Data to process:
Content starts

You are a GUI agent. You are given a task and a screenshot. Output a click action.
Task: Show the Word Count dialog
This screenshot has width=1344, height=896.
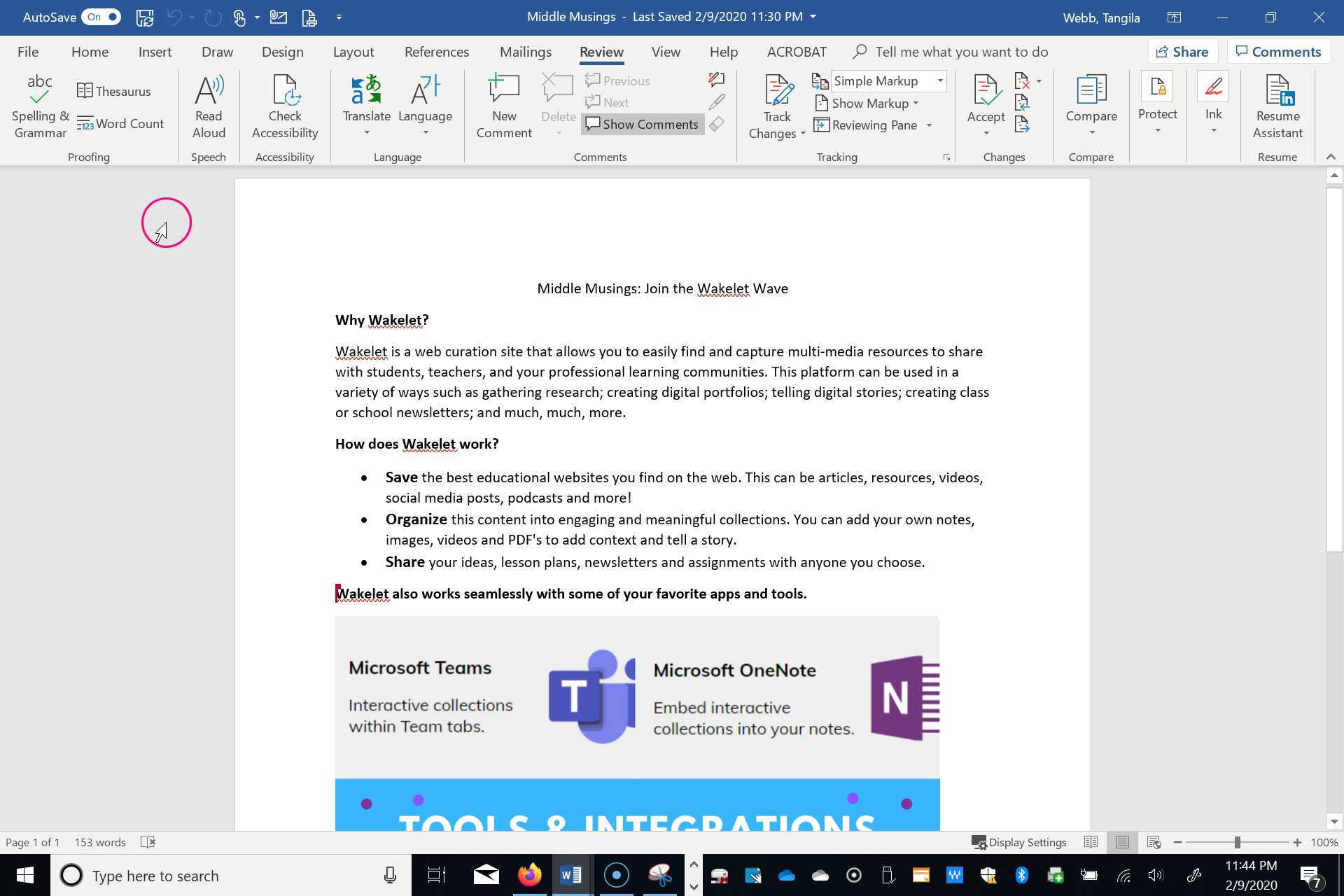coord(120,124)
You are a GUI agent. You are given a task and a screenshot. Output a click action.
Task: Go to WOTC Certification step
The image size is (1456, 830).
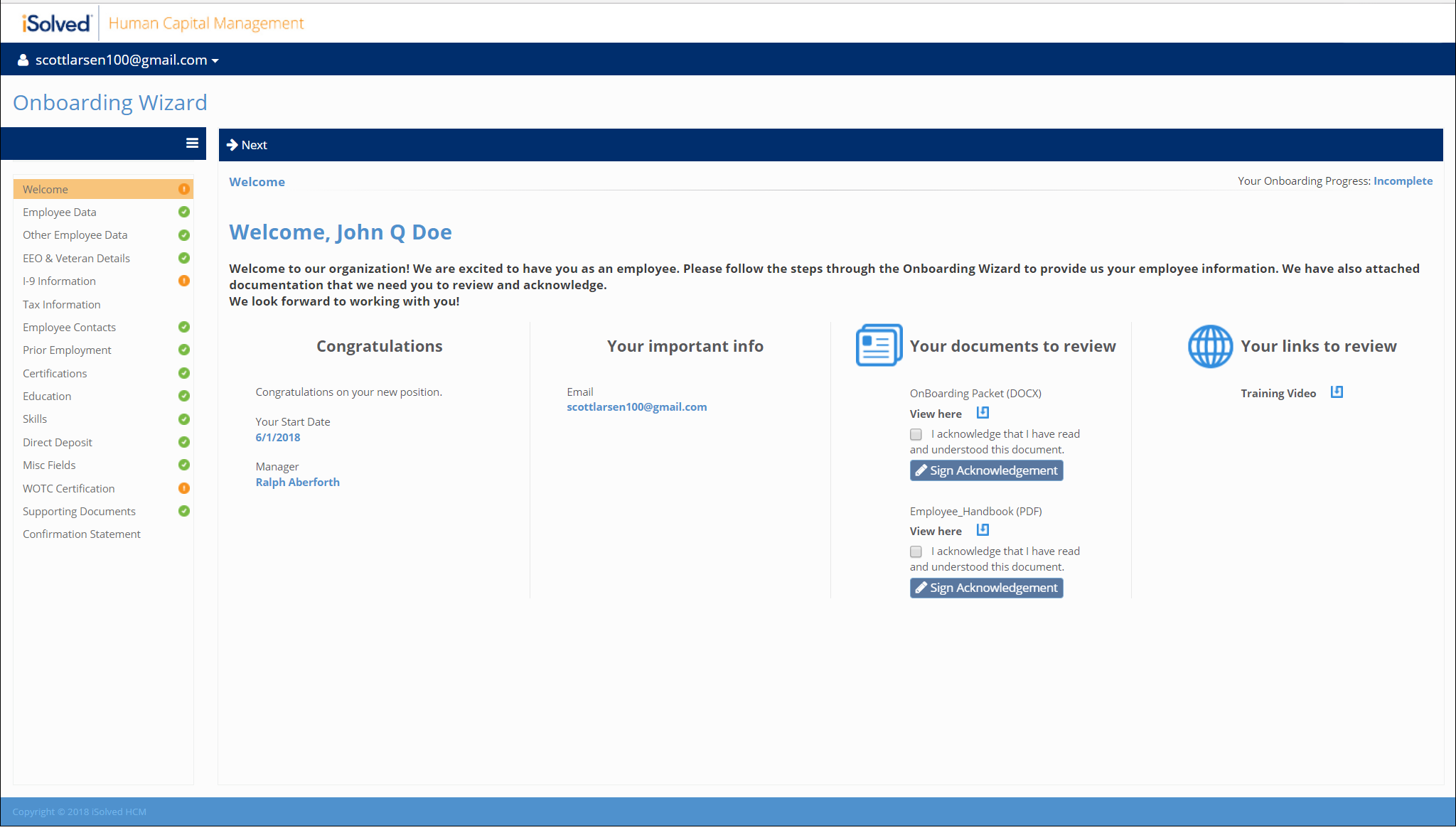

Content ends

Requirement: Write out the data above exactly, minus any images.

Reply to the task:
You are a GUI agent. You are given a task and a screenshot. Output a click action.
Task: Show the Word Count dialog
This screenshot has width=1344, height=896.
coord(120,124)
You are a GUI agent. You are given a task and a screenshot. Output a click action.
Task: Go to WOTC Certification step
The image size is (1456, 830).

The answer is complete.